What is your opinion of Tchaikovsky's Manfred? What is your favorite recording of this symphony? Feel free to elaborate on why a particular recording appeals or does not. 

Thanks.


----------



## Scherzi Cat (8 mo ago)

To me, it is one of his least memorable works. Therefore, I don’t listen to it often enough to have a favorite recording. I own the Petrenko, and it is good.


----------



## bluto32 (Apr 25, 2015)

I think it's absolutely marvellous! There's a gritty determination and despair to the main "Manfred" theme in the outer movements, which I rate as one of Tchaikovsky's most memorable themes in all his symphonies. Was it ever used in a film or TV series?

I only own one recording and believe it to be very well played and recorded: Jansons with the Oslo P.O. on Chandos (as part of his excellent box set of all 7 symphonies).


----------



## mbhaub (Dec 2, 2016)

I love this music. There are several fine recordings and unfortunately a lot of awful ones.
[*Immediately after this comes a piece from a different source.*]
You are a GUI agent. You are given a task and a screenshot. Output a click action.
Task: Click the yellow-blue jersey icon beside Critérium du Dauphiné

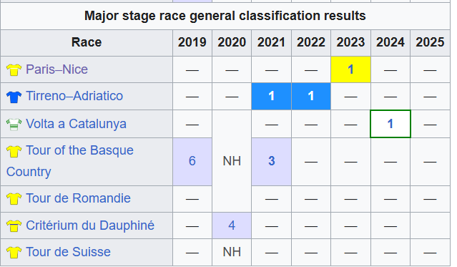(14, 226)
The best, for an exciting performance and great sound is Vladimir Jurowski and the London Philharmonic. Very hard to beat. Rostropovich, also with the London Phil is very good, the sound dated. Petrenko on Naxos is superb, too. Svetlanov could have been the best ever, but the Melodiya sound is raw, coarse, strident. His later recording re-writes the finale. Others I like: Chailly, Maazel, Silvestrov, Litton and Markevitch. Muti is terrific, too.

The stinkers: these are recordings where the conductor thinks he's the genius and rapes the music. There are appalling cuts, reorchestration and other meddling with what Tchaikovsky wrote that I find offensive: Fedoseyev, Goosens, Kletzki lead the list.

There are several that are just so-so; nothing really wrong but you won't be convinced they loved the music: Ormandy, Previn, Ahronovitch, Haitink.

Toscanini: for a guy who didn't do a lot of Tchaikovsky, why he learned Manfred is hard to understand. I have two recordings: the studio version and then a live one. They're both white-hot, beautifully done and cut. There's a whopping one in the finale. This is how I first got to know Manfred and either is very much worth hearing.

I bought the Bychkov recording when it came out, anticipating a great new Tchaikovsky cycle. I was not impressed at all.


----------



## Animal the Drummer (Nov 14, 2015)

Sorry but the "Manfred" puts me in mind of Rossini's quip about Wagner having "exciting moments and tedious half-hours" or some such. I too have the Jansons recording and it's OK.


----------



## EdwardBast (Nov 25, 2013)

I think the first movement is exellent and would have made a magnificent stand-alone tone poem. The rest is substandard Tchaikovsky. For some reason known only to him, the composer had fallen under the influence of Mili Balakiriev at the time of its composition and apparently listened to his copious advice on its prospective structure and program.

I enjoy hearing what Tchaikovsky does with an orchestra larger than his usual conservative forces. I don't have a favorite performance but heard Previn and the LSO(?) first.


----------



## dko22 (Jun 22, 2021)

mbhaub said:


> Svetlanov could have been the best ever, but the Melodiya sound is raw, coarse, strident


that what I most love about the Svetlanov cycle -- the absence of western smoothness in the recording as well as the performance.


----------



## Kiki (Aug 15, 2018)

I like Tchaikovsky's Manfred Symphony. While it may not sound very symphonic compared to #4-6, There is still a lot of beautiful music in it, especially in that light-footed and slightly melancholic scherzo.

The Jansons (Chandos) is wonderful. I was surprised to see Tchaikovsky Research stating the Jansons (Chandos) as "with alterations". Conductors are known to make small changes here and there in Manfred, and I cannot tell the difference anyway, but that's only me. There is also a Jansons live DVD, included in Warner's big Jansons box, which I have not heard and would love to get my hands on.

Other (allegedly) uncut versions that I really like include -
Vladimir Jurowski / LPO, 2004 Live (LPO) - Musical.
Vasily Petrenko / RLPO, 2007 (Naxos) - Orthodox but exciting.
Igor Markevitch / LSO, 1964 (Decca) - Thrilling.
Riccardo Chailly / Lurcerne, 2017 Live (Accentus) - Quite streamlined, perhaps surprisingly much slower than expected of the recent day Chailly.

Pity that Mravinsky never played it.


----------



## golfer72 (Jan 27, 2018)

I never really took to Manfred. Maybe I should listen again.


----------



## Xenophiliu (Jan 2, 2022)

Manfred is a composition that doesn't work for me if handled with a velvet glove. One recording I was surprised not to see here is Riccardo Muti with the Philharmonia. It was the one I lived with for many years, and happily so.


----------



## mbhaub (Dec 2, 2016)

Xenophiliu said:


> One recording I was surprised not to see here is Riccardo Muti with the Philharmonia. It was the one I lived with for many years, and happily so.


It was on my list. A fine performance, like almost everything Muti did. I've always been surprised that Neeme Jarvi never did it.


----------